Hampir senada, Wiranta Ginting, Direktur lionindonesia, menuturkan dalam kasus-kasus penggusuran rumah beratap asbes, warga hampir selalu dipastikan menjadi korban dari kebijakan yang salah. Kebijakan pelarangan segala bentuk asbes yang tidak dikeluarkan pemerintah ditambah kebijakan penggusuran tanpa memperhatikan metode disposal yang tepat menambah resiko bahaya bagi masyarakat.
“Penggunaan asbes di Indonesia oleh masyarakat didorong oleh harga murah dan daya tahan bahan asbes, tanpa diberi tahu bahayanya. Pemerintah mendukung bisnis bahaya ini,” ujarnya.
Dia melanjutkan, masyarakat pengguna asbes sejak awal adalah korban industri asbes yang di legalisasi pemerintah dengan hanya melarang asbes biru (crocidolite). Padahal semua asbes dapat dipastikan berbahaya bagi kesehatan.
“Rakyat kecil selalu menjadi korban. Pertama mereka menjadi korban industri asbes. kedua mereka menjadi korban pembangunan yang tidak ramah terhadap rakyat. Karena mereka orang kecil, mereka dianggap bisa digusur seenaknya atas nama keindahan kota,” sesalnya.
Balifokus, lembaga pengadvokasi lingkungan bebas bahan beracun mengatakan, membiarkan masyarakat menggunakan bahan bangunan yang mengandung asbestos di permukiman kumuh dan fasilitas-fasilitas kesehatan serta pendidikan, meningkatkan bahaya kesehatan masyarakat terutama anak-anak.
"Penggunaan asbestos untuk atap rumah murah atau bangunan sederhana tanpa ada peringatan apa bahayanya melanggar hak warga untuk hidup sehat," kata Anita Arif, Toxics Program Associate dari BaliFokus. "Kami mendorong permukiman yang sehat dan bebas asbestos untuk mendukung pembangunan berkelanjutan," lanjutnya.

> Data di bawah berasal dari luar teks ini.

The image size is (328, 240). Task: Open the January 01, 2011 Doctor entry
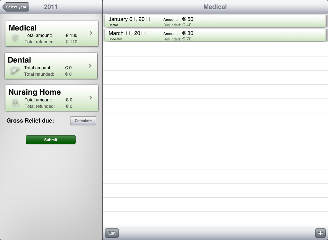coord(129,21)
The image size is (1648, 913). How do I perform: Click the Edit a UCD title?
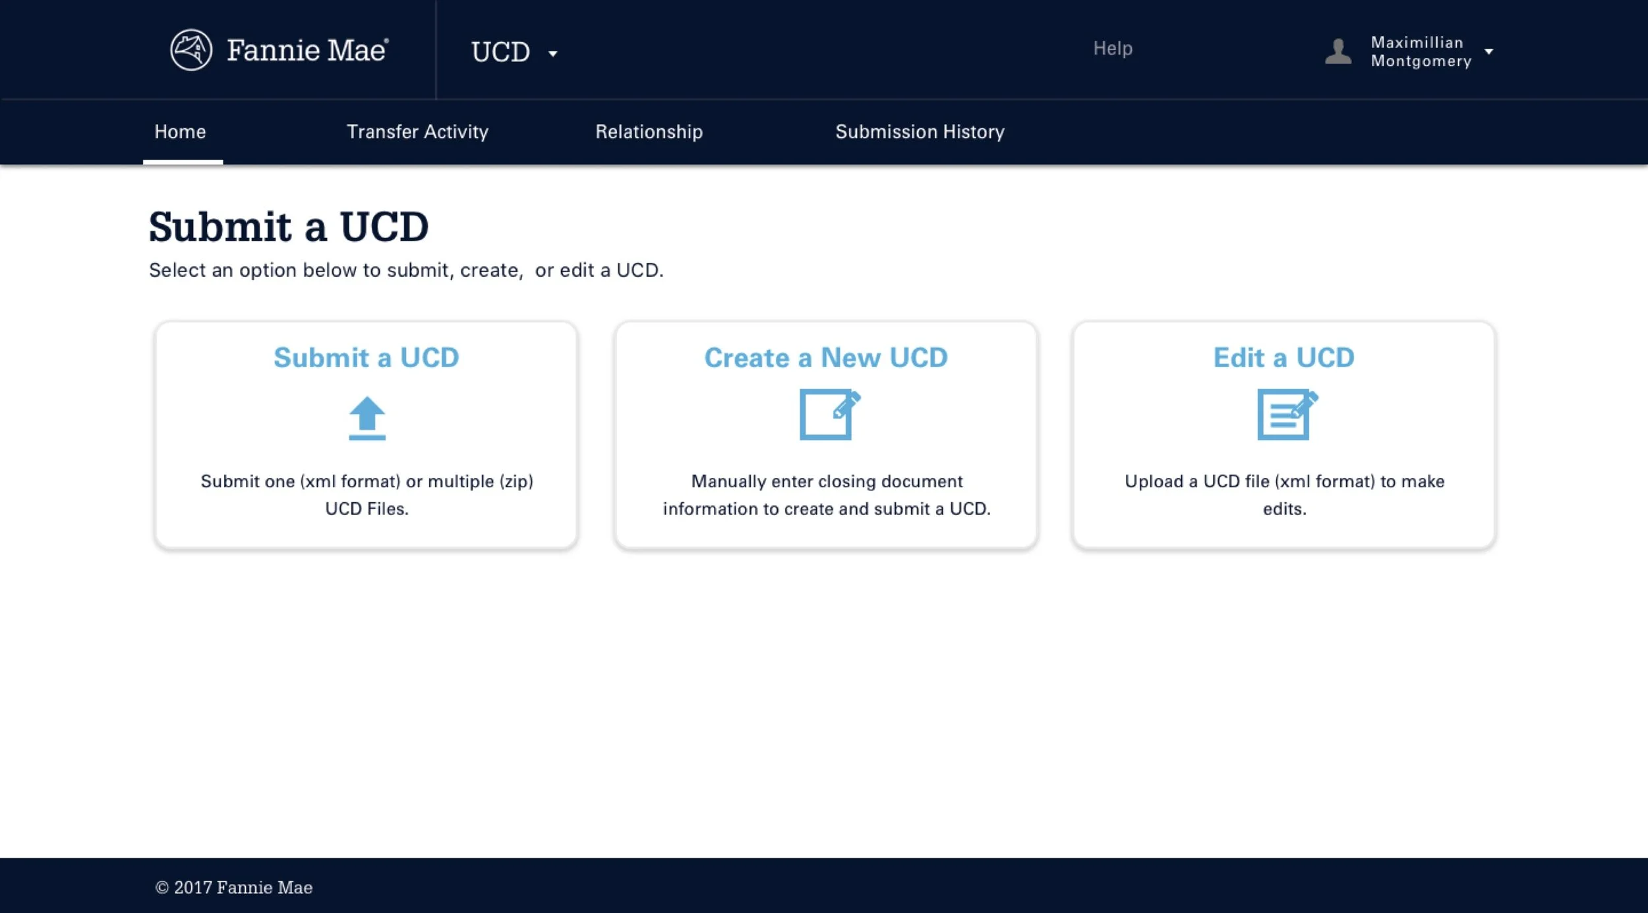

“Indonesia adalah negara kelima terbesar konsumen asbestos. Dengan survey kesehatan yang tepat, kemungkinan besar dalam 5 tahun ini, Indonesia bisa panen penyakit terkait asbestos," tambah Yuyun Ismawati penerima penghargaan Goldman Environmental Prize 2009 yang juga menjabat Senior Advisor BaliFokus.
BaliFokus mendesak pemerintah untuk segera meninjau ulang kebijakan dan peraturan yang mengijinkan impor, perdagangan dan penggunaan asbestos untuk berbagai produk.
Sementara itu, koordinator Ina-BAN, lembaga kampanye pelarangan asbes, Darisman, menegaskan sangat minim perhatian pemerintah terhadap dampak lanjut yang mungkin diderita masyarakat yang rumahnya digusur.
“Penggusuran, tidak hanya melanggar HAM, tapi juga melahirkan bencana baru,” pungkasnya.